* _What is expected_
For this exercise, return the line containing "Given: Open settings" and every line after it through the end of the records below, without alteration.
++++++++
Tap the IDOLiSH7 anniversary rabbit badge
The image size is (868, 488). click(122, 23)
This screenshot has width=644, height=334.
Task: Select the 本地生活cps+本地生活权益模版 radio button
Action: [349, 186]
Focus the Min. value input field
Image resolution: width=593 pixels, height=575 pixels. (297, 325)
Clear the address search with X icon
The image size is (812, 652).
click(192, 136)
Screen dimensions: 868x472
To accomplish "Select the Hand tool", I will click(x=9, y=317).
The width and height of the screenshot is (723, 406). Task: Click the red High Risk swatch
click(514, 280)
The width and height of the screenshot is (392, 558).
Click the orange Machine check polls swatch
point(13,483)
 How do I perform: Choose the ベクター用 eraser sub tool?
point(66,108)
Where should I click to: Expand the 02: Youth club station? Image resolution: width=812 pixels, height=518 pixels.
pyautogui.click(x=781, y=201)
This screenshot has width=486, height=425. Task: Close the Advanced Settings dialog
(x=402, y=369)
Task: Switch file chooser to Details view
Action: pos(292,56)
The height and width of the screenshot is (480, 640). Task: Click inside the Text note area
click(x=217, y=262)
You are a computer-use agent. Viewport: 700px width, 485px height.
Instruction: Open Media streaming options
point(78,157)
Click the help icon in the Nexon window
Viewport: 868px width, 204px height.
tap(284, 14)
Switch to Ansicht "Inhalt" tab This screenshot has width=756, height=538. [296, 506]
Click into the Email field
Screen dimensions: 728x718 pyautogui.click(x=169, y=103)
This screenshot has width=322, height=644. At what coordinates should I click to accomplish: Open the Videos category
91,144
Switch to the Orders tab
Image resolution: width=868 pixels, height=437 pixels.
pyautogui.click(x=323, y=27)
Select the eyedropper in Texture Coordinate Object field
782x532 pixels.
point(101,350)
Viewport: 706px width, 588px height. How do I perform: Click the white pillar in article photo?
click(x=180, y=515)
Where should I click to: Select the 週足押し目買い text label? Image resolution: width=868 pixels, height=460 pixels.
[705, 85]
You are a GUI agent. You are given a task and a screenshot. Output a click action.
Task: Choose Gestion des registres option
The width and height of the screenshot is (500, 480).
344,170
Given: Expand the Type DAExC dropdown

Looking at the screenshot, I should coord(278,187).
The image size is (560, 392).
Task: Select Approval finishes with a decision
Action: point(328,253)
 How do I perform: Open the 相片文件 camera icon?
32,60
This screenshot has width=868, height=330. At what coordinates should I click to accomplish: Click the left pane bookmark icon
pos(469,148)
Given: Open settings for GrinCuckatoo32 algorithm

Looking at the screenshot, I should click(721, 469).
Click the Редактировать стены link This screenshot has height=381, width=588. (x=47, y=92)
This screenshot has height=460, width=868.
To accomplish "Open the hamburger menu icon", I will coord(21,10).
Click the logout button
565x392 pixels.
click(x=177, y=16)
++++++++
* _Solution for this exercise_
Given: Open settings for GrinCuckatoo32 algorithm

Looking at the screenshot, I should click(721, 469).
Click the Редактировать стены link This screenshot has height=381, width=588. (x=47, y=92)
This screenshot has height=460, width=868.
To accomplish "Open the hamburger menu icon", I will coord(21,10).
Click the logout button
565x392 pixels.
click(x=177, y=16)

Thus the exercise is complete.